06. Summary for Reflective Level

Haiyue1/22/24About 2 min

Approaches for prompt fine-tuning

ID	Thought	Effect	Code
1	Using the definition to do directly	Result is not good	Code on Google Colab More details
2	Decompose the level definition, then to find the best match as the result based on the definition of levels and the question. Using lots of match methods to finetune.	Result is not good	Code on Google Colab More details
3	Finetune the model on OpenAI, and then to identify the level based on level definition and question Using three approaches to sample data for training, 1. Sample data from the shifting level dataset (Grouped sampling from each level randomly) 2. Sample data from overall dataset automatically (Grouped sampling from each level randomly) 3. Group sample data from all data randomly.	Result is still not good enough	Code on Google Colab
4	Using the GPT to summarize the definition for levels, then using the new definitions to create new prompt for getting result	Done	Code on Google Colab
5	Summarize the definition & finetuning groups data	Under the way	Code on Google Colab

Statistical consistency

This part will try to test the statistical consistency for different original levels.

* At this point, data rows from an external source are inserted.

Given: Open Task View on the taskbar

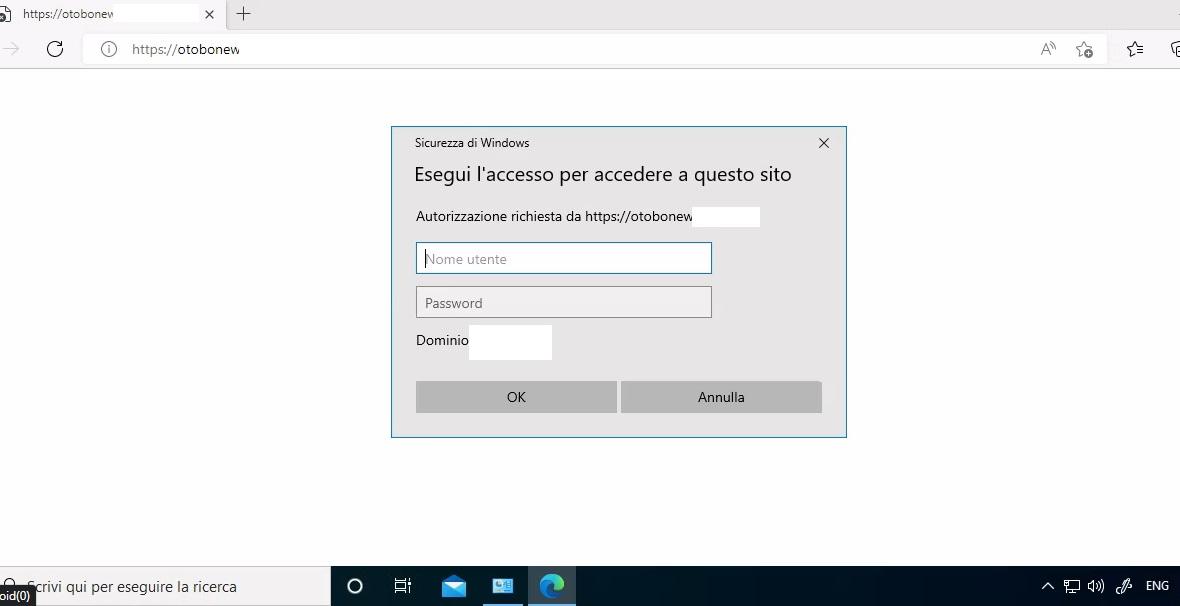Looking at the screenshot, I should 403,586.
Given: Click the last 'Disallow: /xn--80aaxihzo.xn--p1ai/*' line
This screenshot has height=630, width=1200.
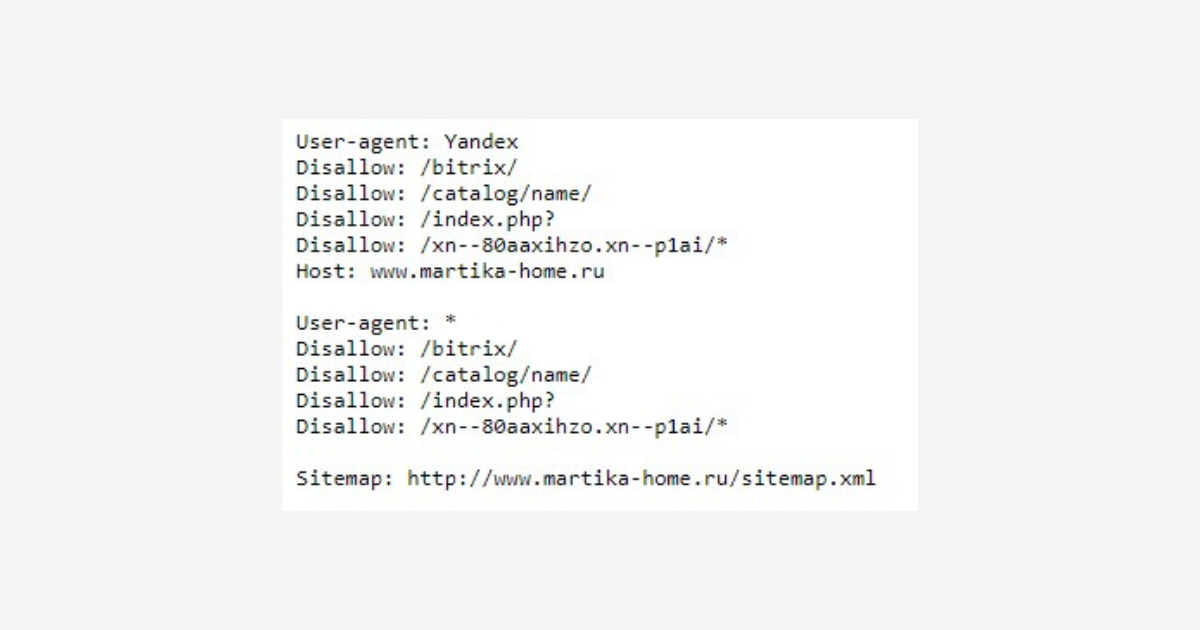Looking at the screenshot, I should 512,427.
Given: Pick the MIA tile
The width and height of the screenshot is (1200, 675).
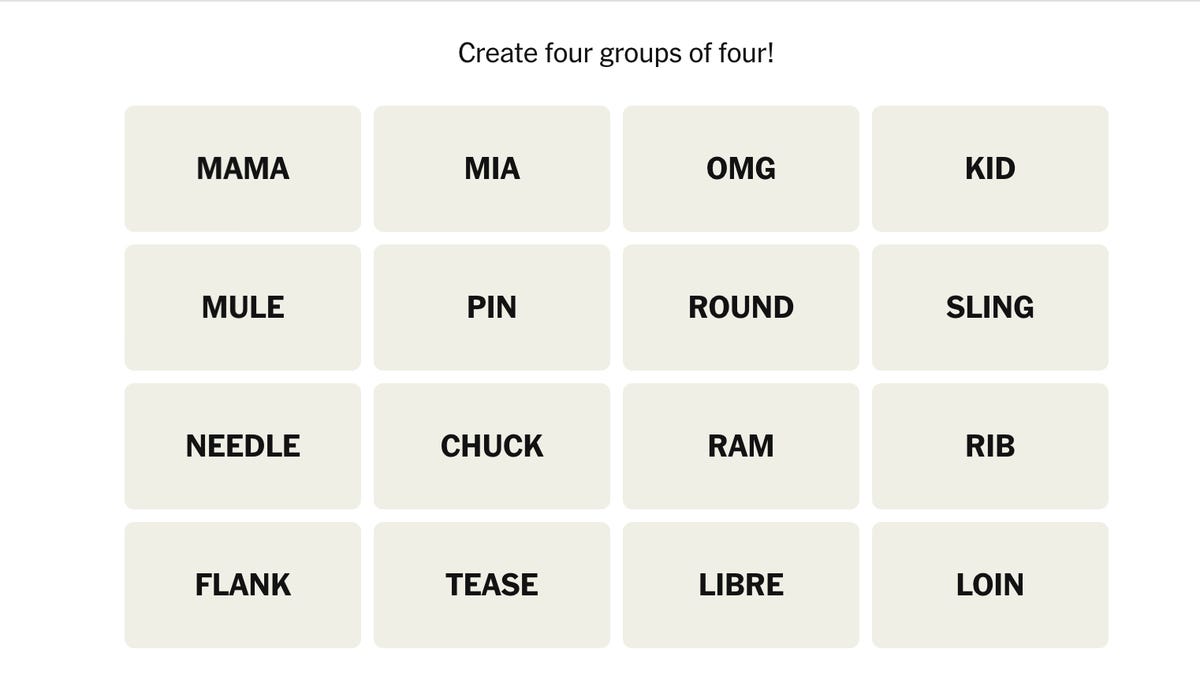Looking at the screenshot, I should 492,168.
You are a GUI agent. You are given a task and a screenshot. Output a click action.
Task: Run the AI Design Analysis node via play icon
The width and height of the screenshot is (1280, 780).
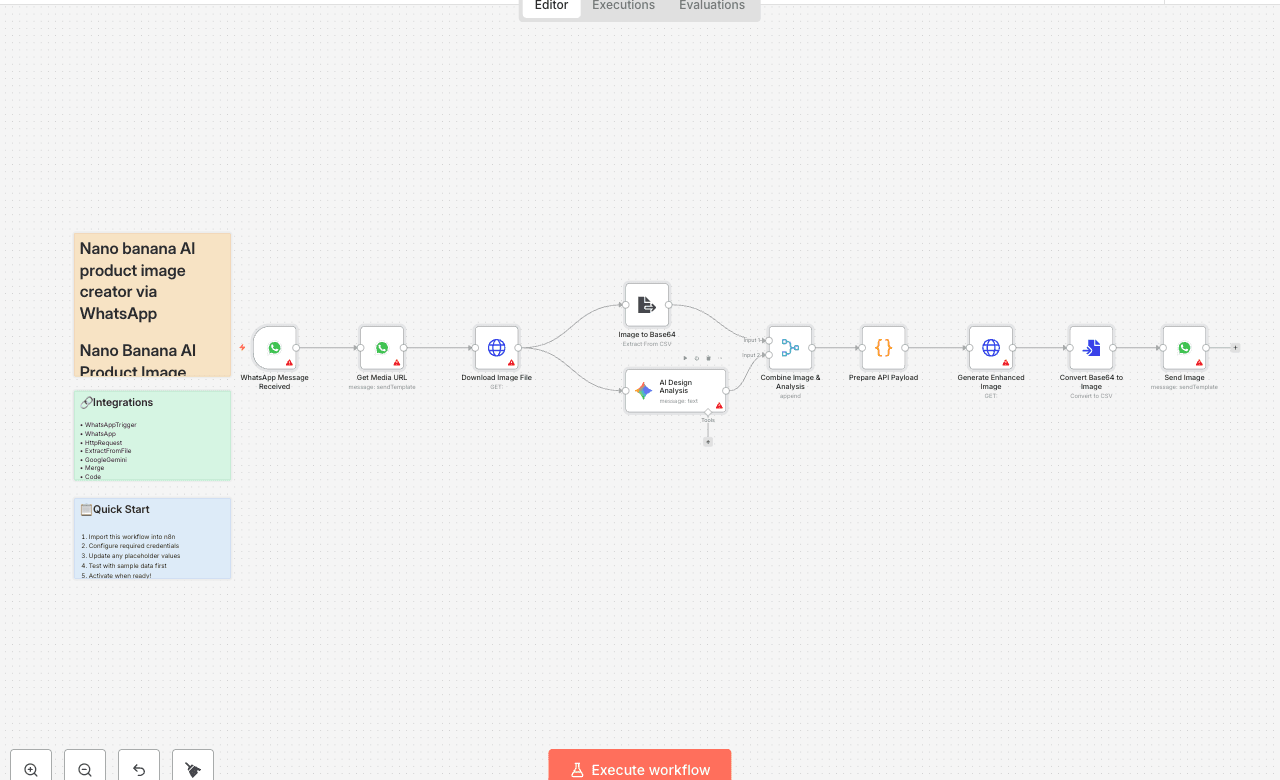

Statistical consistency (Final 2)

According to the graphs above, we can find the accuracy of classification for level 2 is very low. Most items shift from level 2 to level 3. Although the accuracy is low, the statistical result shows the shifting trend(most shifting from level 2 to level 3.) is stable.

Statistical consistency (Final 3)

According to the graphs above, we can find the accuracy of classification for level 3 is low but it can be accepted for the initial step. Most items keep the original level, for the shifting items, most of them shift from 3 to 4. According to the graphs above, most accuracy is around 60%, the statistical result for accuracy and shifting trend are consistent.

Statistical consistency (Final 4)

According to the graphs above, we can find the accuracy of classification for level 4 is low but it can be accepted for the initial step (Actually, the accuracy decreases rapidly after integrating the level 3. The accuracy could reach 90% before integrating the level 3 prompt). Most items keep the original level. According to the graphs above, most accuracy is around 60%, so the accuracy of the statistical result is consistent.